Мэттью Стерджис - Обри Бердслей
Сначала он испугался, что опоздал: Бердслей, мертвенно-бледный, лежал на кровати с закрытыми глазами. Не тут-то было! Услышав предложение Саймонса, Обри сразу ожил и оказался полным идей и энтузиазма. Перед ним открылась заманчивая перспектива: издание будет новой точкой приложения его сил, возможностью похоронить «Желтую книгу» и снова обрести постоянный доход.

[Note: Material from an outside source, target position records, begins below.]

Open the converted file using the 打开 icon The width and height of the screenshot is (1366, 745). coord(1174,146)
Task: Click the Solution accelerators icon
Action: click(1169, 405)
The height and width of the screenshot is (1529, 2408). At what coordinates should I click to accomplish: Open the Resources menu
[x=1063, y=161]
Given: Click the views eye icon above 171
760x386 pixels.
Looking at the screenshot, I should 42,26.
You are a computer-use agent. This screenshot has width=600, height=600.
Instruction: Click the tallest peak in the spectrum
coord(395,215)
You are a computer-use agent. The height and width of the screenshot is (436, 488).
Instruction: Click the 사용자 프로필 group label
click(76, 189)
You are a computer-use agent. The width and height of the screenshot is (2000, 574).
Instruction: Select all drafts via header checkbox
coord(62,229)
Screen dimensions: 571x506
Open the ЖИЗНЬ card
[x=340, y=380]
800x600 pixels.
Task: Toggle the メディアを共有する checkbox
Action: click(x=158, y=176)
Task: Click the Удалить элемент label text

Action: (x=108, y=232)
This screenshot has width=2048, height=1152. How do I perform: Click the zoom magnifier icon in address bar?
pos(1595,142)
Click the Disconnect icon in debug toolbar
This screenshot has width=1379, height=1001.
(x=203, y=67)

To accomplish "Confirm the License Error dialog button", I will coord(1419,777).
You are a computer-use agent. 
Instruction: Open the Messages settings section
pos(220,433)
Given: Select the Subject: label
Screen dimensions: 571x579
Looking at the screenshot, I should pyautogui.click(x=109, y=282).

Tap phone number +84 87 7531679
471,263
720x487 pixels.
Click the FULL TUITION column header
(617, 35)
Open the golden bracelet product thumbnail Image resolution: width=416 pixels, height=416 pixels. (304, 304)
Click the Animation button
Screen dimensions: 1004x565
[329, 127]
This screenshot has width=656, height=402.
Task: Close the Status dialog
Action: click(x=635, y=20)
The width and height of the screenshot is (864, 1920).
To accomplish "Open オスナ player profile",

Времени оставалось мало. Смитерс надеялся подготовить первый выпуск до конца года, поэтому нужно было немедленно искать авторов. К середине лета Лондон почти опустел. Саймонс отправился в Дьеп. Обри удерживала в городе работа над «Ключевыми записками». Он часто виделся со Смитерсом и молодыми литераторами и художниками, собиравшимися вокруг скандального издателя. Лейн отверг сборник стихов Вратислава, и тот встал под знамена Смитерса. Доусон и Кондер последовали за ним, как и Артур Мейчен, автор двух книг в серии «Ключевые записки». Дал согласие сотрудничать Герберт Хорн – поэт, архитектор, историк искусств и антиквар, член Клуба рифмачей, редактор The Hobby Horse, который выпускала Гильдия столетия. Даже Макс Бирбом вошел в орбиту новой группы. Смитерс, где только мог, говорил, что будет издавать все, чего боятся другие [15].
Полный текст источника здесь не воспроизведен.